**Stored data**:
--- begin ---

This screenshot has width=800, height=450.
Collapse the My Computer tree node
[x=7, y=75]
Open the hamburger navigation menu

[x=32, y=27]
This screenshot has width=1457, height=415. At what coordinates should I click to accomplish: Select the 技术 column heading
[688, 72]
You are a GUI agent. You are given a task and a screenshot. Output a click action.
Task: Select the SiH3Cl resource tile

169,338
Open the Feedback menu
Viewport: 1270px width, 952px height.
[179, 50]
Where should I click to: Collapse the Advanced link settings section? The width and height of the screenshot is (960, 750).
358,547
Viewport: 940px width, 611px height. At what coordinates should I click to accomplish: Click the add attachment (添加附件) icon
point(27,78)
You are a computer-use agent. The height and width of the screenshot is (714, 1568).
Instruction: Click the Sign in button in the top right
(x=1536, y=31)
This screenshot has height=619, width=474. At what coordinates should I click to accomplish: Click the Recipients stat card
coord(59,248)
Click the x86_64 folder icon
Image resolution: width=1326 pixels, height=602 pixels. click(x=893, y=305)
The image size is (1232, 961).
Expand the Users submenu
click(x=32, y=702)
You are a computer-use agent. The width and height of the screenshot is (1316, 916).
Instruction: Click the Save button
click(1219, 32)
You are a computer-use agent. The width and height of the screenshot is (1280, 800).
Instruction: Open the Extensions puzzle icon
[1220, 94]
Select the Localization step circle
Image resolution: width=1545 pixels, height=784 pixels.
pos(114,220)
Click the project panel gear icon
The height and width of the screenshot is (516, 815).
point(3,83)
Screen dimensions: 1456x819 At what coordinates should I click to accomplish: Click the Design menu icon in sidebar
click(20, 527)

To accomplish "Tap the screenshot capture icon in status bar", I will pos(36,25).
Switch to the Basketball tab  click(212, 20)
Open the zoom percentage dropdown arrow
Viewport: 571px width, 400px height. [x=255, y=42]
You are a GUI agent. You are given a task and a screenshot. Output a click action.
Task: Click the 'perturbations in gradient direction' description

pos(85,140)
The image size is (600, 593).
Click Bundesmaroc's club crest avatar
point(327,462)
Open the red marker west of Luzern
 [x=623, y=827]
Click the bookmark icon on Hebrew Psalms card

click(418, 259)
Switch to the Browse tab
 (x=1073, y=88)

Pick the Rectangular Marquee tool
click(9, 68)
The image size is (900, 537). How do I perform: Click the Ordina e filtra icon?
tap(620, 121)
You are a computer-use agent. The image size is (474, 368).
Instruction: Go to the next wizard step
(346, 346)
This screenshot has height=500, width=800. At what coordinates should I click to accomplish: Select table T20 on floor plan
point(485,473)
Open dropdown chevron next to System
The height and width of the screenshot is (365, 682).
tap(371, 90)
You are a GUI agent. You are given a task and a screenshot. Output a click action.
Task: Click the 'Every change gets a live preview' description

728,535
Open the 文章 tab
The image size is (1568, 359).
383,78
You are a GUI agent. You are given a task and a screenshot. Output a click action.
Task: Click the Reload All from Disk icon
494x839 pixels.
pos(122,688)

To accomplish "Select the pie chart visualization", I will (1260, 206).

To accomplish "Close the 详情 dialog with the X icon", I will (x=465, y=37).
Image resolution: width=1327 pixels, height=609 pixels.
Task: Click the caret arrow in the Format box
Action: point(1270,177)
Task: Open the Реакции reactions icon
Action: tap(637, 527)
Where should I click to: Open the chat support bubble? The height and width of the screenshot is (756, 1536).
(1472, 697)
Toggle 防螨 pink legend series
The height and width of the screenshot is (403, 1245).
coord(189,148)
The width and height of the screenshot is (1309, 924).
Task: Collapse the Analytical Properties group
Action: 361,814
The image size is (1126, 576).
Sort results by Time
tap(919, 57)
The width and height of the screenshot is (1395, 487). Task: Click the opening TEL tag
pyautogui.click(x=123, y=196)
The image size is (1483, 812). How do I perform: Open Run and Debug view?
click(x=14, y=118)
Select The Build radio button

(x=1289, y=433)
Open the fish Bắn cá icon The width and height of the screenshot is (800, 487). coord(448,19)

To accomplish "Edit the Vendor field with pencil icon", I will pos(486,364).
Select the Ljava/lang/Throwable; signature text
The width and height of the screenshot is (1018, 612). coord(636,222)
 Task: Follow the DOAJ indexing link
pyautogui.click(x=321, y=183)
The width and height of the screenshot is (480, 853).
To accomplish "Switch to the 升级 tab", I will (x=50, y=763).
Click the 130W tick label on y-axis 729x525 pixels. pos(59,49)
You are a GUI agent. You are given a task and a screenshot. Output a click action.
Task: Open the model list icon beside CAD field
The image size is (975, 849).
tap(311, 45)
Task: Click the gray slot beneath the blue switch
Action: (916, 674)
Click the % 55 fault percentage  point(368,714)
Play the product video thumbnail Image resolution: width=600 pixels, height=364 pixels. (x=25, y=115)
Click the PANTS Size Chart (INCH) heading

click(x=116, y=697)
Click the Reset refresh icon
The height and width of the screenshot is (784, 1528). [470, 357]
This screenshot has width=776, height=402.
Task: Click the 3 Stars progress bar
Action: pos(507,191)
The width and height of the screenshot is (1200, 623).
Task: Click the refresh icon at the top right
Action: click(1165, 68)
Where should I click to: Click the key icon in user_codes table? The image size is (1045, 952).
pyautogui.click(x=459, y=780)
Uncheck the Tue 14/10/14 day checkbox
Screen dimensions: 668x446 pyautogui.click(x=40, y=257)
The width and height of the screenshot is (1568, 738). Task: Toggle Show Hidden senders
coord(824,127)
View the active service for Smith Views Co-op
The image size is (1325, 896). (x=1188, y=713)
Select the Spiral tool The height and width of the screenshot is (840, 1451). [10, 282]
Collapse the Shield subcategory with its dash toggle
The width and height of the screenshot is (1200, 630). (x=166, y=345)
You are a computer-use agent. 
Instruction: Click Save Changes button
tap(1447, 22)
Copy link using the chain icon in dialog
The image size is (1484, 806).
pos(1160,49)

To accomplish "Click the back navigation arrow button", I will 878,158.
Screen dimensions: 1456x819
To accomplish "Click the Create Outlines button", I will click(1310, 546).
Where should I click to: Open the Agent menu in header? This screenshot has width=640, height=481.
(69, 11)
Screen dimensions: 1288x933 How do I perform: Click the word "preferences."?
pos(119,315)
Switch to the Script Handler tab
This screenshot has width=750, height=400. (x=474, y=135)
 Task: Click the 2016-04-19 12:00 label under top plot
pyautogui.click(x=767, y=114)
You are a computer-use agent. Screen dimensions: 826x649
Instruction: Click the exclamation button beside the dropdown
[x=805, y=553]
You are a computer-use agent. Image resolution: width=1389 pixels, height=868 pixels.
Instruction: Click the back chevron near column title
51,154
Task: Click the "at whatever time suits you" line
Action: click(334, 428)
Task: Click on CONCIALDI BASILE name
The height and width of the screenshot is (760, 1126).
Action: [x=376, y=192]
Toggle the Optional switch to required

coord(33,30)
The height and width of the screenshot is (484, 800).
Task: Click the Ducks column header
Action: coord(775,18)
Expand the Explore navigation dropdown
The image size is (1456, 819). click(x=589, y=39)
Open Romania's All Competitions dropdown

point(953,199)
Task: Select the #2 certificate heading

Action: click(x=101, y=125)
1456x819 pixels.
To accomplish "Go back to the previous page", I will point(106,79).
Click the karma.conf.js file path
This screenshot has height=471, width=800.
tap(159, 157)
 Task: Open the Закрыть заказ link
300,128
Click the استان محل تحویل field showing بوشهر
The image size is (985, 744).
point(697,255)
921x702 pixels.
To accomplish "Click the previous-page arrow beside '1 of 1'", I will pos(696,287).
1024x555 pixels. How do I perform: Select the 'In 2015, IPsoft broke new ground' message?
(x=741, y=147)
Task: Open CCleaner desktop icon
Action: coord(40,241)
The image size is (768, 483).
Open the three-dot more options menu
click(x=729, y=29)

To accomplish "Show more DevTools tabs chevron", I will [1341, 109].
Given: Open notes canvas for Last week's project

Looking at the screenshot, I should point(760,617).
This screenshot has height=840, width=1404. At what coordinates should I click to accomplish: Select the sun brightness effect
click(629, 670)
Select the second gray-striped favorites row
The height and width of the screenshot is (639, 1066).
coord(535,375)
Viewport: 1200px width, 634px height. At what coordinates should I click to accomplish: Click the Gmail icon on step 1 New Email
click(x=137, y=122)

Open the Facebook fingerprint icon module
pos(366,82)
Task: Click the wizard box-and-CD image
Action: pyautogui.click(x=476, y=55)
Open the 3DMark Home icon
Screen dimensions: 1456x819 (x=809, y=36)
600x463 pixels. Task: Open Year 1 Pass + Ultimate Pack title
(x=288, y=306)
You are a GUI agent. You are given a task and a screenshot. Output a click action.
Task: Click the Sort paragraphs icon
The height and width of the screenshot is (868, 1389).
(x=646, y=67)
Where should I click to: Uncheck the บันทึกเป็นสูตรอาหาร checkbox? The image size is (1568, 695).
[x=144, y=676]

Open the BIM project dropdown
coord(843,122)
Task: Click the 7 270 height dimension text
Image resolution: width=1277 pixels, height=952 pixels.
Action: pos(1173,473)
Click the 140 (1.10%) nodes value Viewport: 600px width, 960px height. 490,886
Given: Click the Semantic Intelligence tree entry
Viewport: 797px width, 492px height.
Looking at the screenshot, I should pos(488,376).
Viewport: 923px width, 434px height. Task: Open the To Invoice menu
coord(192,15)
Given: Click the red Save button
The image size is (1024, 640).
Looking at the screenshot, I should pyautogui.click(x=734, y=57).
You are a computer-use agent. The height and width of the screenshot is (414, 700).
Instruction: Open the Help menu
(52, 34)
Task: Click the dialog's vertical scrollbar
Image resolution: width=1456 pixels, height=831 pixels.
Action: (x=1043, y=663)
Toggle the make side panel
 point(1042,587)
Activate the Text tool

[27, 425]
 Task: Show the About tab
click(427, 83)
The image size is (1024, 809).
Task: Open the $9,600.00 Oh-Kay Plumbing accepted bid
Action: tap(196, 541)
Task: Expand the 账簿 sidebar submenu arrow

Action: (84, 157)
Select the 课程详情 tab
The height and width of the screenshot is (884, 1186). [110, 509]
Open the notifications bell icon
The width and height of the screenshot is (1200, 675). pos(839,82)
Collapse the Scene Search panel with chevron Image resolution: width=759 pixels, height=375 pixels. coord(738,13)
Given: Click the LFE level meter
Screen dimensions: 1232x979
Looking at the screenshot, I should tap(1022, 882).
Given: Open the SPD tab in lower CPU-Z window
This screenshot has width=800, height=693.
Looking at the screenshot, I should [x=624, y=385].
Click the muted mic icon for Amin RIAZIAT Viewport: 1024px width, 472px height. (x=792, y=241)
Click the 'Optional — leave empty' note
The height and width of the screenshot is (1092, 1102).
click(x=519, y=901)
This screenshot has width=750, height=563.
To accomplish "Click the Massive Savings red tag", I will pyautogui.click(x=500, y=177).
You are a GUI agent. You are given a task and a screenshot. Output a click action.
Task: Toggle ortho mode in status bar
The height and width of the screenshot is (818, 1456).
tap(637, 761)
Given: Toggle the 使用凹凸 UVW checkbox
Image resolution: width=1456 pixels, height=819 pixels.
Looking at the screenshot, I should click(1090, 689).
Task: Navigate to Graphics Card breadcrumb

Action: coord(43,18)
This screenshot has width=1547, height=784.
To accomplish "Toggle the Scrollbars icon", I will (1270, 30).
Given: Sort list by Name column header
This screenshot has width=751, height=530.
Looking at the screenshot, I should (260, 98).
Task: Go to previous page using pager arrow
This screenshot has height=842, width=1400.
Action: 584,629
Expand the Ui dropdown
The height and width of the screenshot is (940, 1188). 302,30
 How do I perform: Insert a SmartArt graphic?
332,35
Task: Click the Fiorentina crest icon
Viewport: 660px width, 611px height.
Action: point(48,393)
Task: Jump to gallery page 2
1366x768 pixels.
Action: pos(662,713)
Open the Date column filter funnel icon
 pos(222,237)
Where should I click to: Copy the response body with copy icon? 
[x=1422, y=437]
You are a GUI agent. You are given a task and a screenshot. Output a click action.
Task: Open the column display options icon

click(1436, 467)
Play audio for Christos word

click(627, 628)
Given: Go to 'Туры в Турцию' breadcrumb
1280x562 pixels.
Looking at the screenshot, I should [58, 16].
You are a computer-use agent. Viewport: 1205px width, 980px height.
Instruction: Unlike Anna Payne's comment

--- end ---

**STATED EXERCISE**:
Rewrite the stretch of items from the line containing "Select the Spiral" through the line containing "I will pos(696,287).", replacing "Instruction" with "Command" and leaving everything else as it stands.

**RESPONSE**:
Select the Spiral tool The height and width of the screenshot is (840, 1451). [10, 282]
Collapse the Shield subcategory with its dash toggle
The width and height of the screenshot is (1200, 630). (x=166, y=345)
You are a computer-use agent. 
Command: Click Save Changes button
tap(1447, 22)
Copy link using the chain icon in dialog
The image size is (1484, 806).
pos(1160,49)

To accomplish "Click the back navigation arrow button", I will 878,158.
Screen dimensions: 1456x819
To accomplish "Click the Create Outlines button", I will click(1310, 546).
Where should I click to: Open the Agent menu in header? This screenshot has width=640, height=481.
(69, 11)
Screen dimensions: 1288x933 How do I perform: Click the word "preferences."?
pos(119,315)
Switch to the Script Handler tab
This screenshot has width=750, height=400. (x=474, y=135)
 Task: Click the 2016-04-19 12:00 label under top plot
pyautogui.click(x=767, y=114)
You are a computer-use agent. Screen dimensions: 826x649
Command: Click the exclamation button beside the dropdown
[x=805, y=553]
You are a computer-use agent. Image resolution: width=1389 pixels, height=868 pixels.
Command: Click the back chevron near column title
51,154
Task: Click the "at whatever time suits you" line
Action: click(334, 428)
Task: Click on CONCIALDI BASILE name
The height and width of the screenshot is (760, 1126).
Action: [x=376, y=192]
Toggle the Optional switch to required

coord(33,30)
The height and width of the screenshot is (484, 800).
Task: Click the Ducks column header
Action: coord(775,18)
Expand the Explore navigation dropdown
The image size is (1456, 819). click(x=589, y=39)
Open Romania's All Competitions dropdown

point(953,199)
Task: Select the #2 certificate heading

Action: click(x=101, y=125)
1456x819 pixels.
To accomplish "Go back to the previous page", I will point(106,79).
Click the karma.conf.js file path
This screenshot has height=471, width=800.
tap(159, 157)
 Task: Open the Закрыть заказ link
300,128
Click the استان محل تحویل field showing بوشهر
The image size is (985, 744).
point(697,255)
921x702 pixels.
To accomplish "Click the previous-page arrow beside '1 of 1'", I will pos(696,287).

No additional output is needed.